== Problem requirements ==
Say, as a bare number, how many lines of the listing hold "agent".

Available data: Begin

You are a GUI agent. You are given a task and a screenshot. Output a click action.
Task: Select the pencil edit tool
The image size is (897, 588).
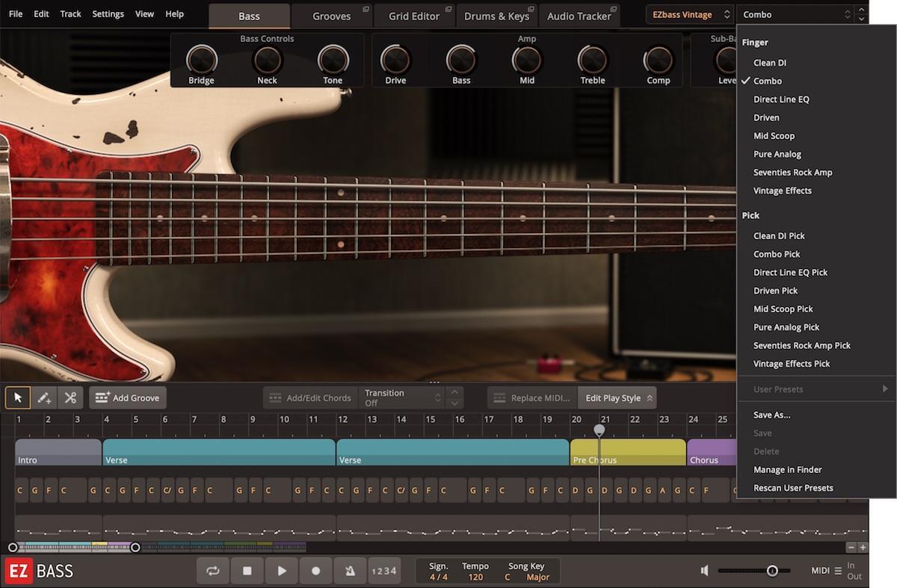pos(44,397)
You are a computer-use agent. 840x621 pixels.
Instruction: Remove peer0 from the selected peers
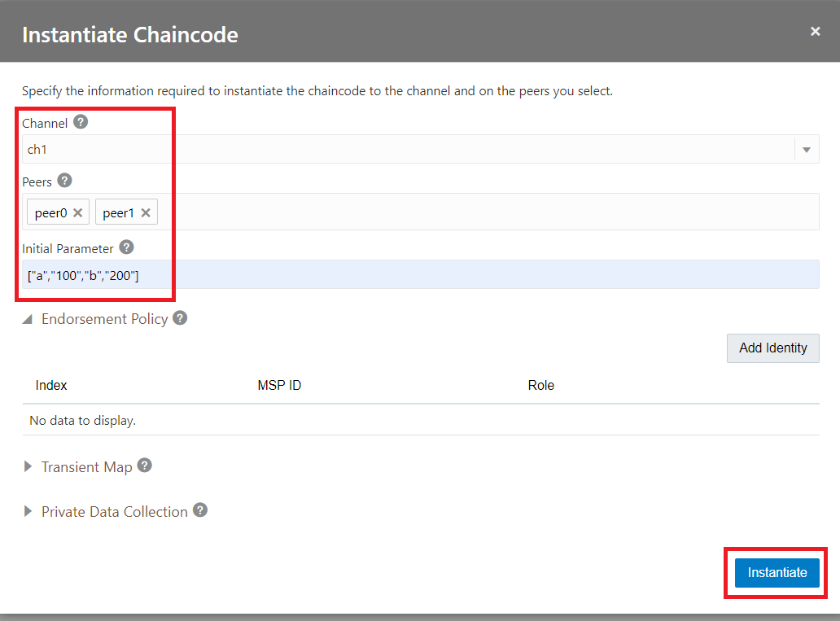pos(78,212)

Available data: End
Available data: Begin

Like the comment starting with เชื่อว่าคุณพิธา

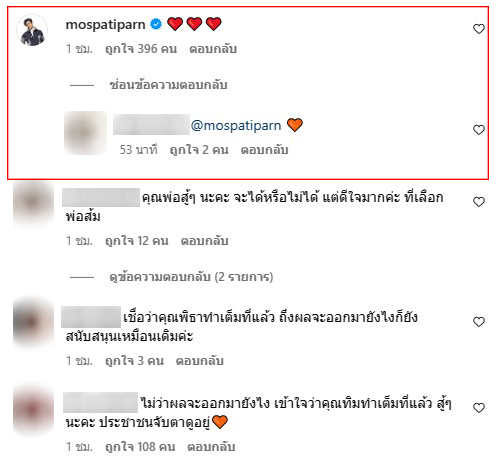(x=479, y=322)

Available data: End

== Answer section ==
2